You conducted a number of data journalism trainings, including in Bosnia and Herzegovina. What did you teach, what particular techniques and methods?
The most important thing I try to convey during trainings is that data is a very useful resource and that journalists should be curious about it and develop the skills to understand it (basic statistical literacy is one of them), as well as learn how to use some tools to analyze and visualize the data. During the training in Bosnia, we worked with Google Fusion Table, which allows journalists to take a large table containing geographical data (such as addresses or cities) and display the information on a map very rapidly.
We also used Google Charts, the simple visualization solution that comes out of the box with Google Spreadsheets. We also went for expert tools like Google Refine (soon to be Open Refine), which is great to correct typos and small mistakes in large data sets, as well as several other tools. During one week the trainees produced original stories based on data, going all the way from data collection (such as calling public authorities) to data visualization and publication.
What is your experience training Bosnian journalists as opposed to journalists in France or in other countries? What are differences and similarities?

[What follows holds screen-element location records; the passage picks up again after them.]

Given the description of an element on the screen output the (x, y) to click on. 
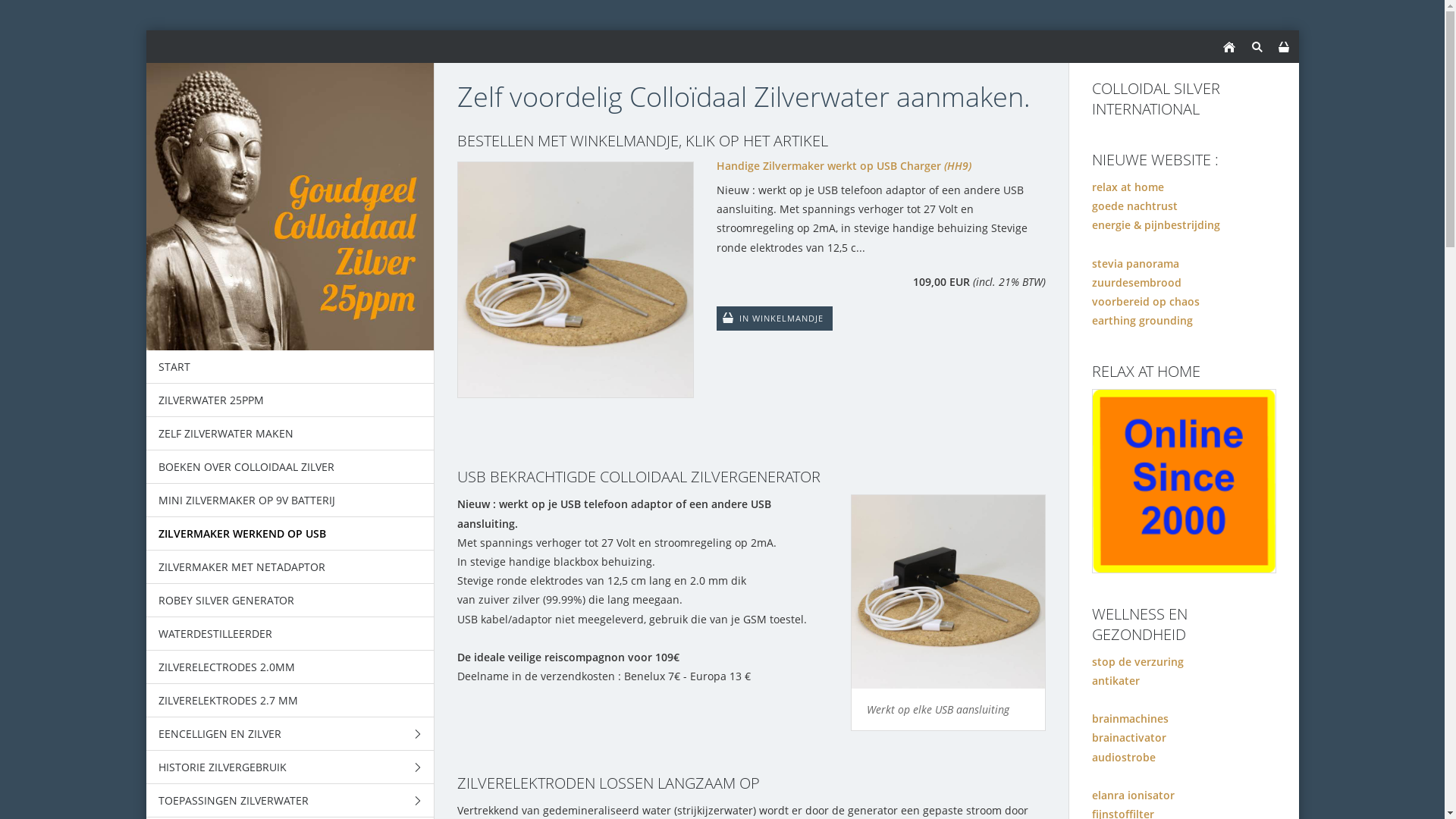
HISTORIE ZILVERGEBRUIK Element type: text (289, 767)
WATERDESTILLEERDER Element type: text (289, 633)
ZILVERELECTRODES 2.0MM Element type: text (289, 667)
IN WINKELMANDJE Element type: text (774, 318)
Handige Zilvermaker werkt op USB Charger (HH9) Element type: text (750, 165)
voorbereid op chaos Element type: text (1145, 301)
zuurdesembrood Element type: text (1136, 282)
EENCELLIGEN EN ZILVER Element type: text (289, 733)
TOEPASSINGEN ZILVERWATER Element type: text (289, 800)
antikater Element type: text (1115, 680)
energie & pijnbestrijding Element type: text (1156, 224)
stop de verzuring Element type: text (1137, 661)
MINI ZILVERMAKER OP 9V BATTERIJ Element type: text (289, 500)
ROBEY SILVER GENERATOR Element type: text (289, 600)
elanra ionisator Element type: text (1133, 794)
ZELF ZILVERWATER MAKEN Element type: text (289, 433)
BOEKEN OVER COLLOIDAAL ZILVER Element type: text (289, 466)
ZILVERMAKER WERKEND OP USB Element type: text (289, 533)
ZILVERWATER 25PPM Element type: text (289, 400)
goede nachtrust Element type: text (1134, 205)
brainmachines Element type: text (1130, 718)
earthing grounding Element type: text (1142, 320)
relax at home Element type: text (1128, 186)
START Element type: text (289, 366)
audiostrobe Element type: text (1123, 756)
ZILVERMAKER MET NETADAPTOR Element type: text (289, 566)
ZILVERELEKTRODES 2.7 MM Element type: text (289, 700)
brainactivator Element type: text (1129, 737)
stevia panorama Element type: text (1135, 263)
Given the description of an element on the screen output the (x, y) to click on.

Besides a beautiful location, there was little to differentiate this training in Bosnia from others I led in France or Senegal or Lithuania. Journalists always find it hard to accept that knowing their way around numerical data is actually something that can help them tell better stories.
How would you advise a self-taught beginner in data journalism? Where to start from?
The first starting point, in my opinion, is to get curious about numbers and the stories you can tell with them. Books like Freakonomics
, Calculated Risks
or The Tiger that Isn't
are good places to start. Then, it's all about mastering the tools, but that's not the hardest part. Online tools are so numerous that one burgeoning data journalist is sure to find the right ones for him or her.
What are some essential data journalism tools you find necessary for every journalists who embarks on data journalism adventure?
My favorite is Google Refine (soon-to-be Open Refine). It handily replaces Excel but it's open-source and much more powerful. Google Docs is also great to collect all your data in one place. When it comes to data visualization, Datawrapper is my personal favorite, but I might be biased as it's a product I take part in developing :)
Can every journalists be a data journalist and should they be?
Yes. Data is almost always the underlying asset in any fact-based piece. A "data journalist" is only a journalist that realizes that and is able to take this data to its full potential. We needed a new term for this kind of journalism because it's new and it comes with a lot of tools many journalists aren't familiar with. But telephones and typewriters were also revolutions in newsrooms, in their time. No one would talk of telephone-journalism today. It'll be the same with data journalism in a few years.
At what point is it wise for journalists to seek help from data professionals, such as your company?
We at Journalism++ are tech people. Journalists call us when they have ambitious projects they cannot do themselves, especially when it involves a lot of programming. It's all about the resources a newsroom can have in-house. Some will only let their journalists master the basics of data journalism. Others will hire "editorial developers" to work with journalists and develop bigger projects. Others still, like the New York Times, have all the skills in-house, from statisticians to designers. Not everyone can do this, and that's why you see more and more companies such as ours whose main mission is to enable storytellers to get their message out online in an efficient way.